In the SDI Rescue course they ask for 2 breaths every 10 seconds, rather than 1 every 5, which seems more manageable to me for towing and equipment removal(if necessary).
 
rongoodman:
In the SDI Rescue course they ask for 2 breaths every 10 seconds, rather than 1 every 5, which seems more manageable to me for towing and equipment removal(if necessary).

...but in your SDI training, did you ever actually "breathe" for someone in the water? Of course not. In all honesty, do you think you can deliver ( proper, effective ) rescue breaths in typical open water conditions in scuba? I work on vital signs absent people ( v.s.a. ) regularly in the dry, as part of a team of professional rescuers, & we find it tricky in such "ideal" environments! ( thats why we intubate a.s.a.p. - it guarantees a patent airway ).
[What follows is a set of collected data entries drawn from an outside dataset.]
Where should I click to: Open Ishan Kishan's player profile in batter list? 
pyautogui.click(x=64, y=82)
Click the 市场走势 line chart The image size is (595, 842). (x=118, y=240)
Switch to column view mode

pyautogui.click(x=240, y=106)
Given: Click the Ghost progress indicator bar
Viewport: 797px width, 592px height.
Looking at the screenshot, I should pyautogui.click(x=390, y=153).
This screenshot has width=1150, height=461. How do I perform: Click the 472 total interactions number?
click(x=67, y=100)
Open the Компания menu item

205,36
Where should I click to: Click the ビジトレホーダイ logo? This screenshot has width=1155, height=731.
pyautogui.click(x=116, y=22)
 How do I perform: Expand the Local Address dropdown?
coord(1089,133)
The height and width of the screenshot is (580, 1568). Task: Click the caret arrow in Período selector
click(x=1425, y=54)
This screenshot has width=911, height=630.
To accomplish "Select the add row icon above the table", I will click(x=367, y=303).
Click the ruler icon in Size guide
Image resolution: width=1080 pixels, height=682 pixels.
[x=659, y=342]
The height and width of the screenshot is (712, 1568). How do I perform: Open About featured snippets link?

The in-water rescue-breathing skill is, & has been, ( IMHO ) for many years, a "feel-good" process for the rescuer trainee. In reality, it would be tremendously ( read: mostly impossible! ) to do effectively in typical open water conditions, particularly while towing.

As I said, the whole process WORKS AGAINST a successful out come ( again in most, not all situations ), as it delays the much needed blood circulation, & should be reviewed.

Regards,
DSD
 
The company I work for as a programmer developed Trauma software for tracking the success rate of any given response to a medical emergency, so although I am not in any way a medical person I do know that this is not just a fad ... BUT ... please note the caveat mentioned. This pertains to other than drowning and drug overdose victims, who may already have depleted blood oxygen levels. This method is primarily endorsed right now for instances where there is an observed event and can be assumed to involve retained blood oxygen. I believe there has been a tendency already to extend the number of compressions and decrease the frequency of breaths.
 
DeepSeaDan:
And many experts are reticent to endorse the experimental method because it could do harm to some patients who need mouth-to-mouth. While continuous chest compression works well on adult heart attack patients, it could hurt drowning or drug overdose victims who have exhausted bloodstream oxygen and need air.

DSD

It looks like more study really is in order in specific regards to drowning and near drowning incidents. There is emphasis in an instructor newsletter I received on artificial ventilations and how over inflating a victim's chest can impair blood flow from the thoracic (sp?) area. Hopefully there will be a more definitive answer soon and then all the different training agencies, not just SCUBA will have to revamp their training doctrine as well as support materials.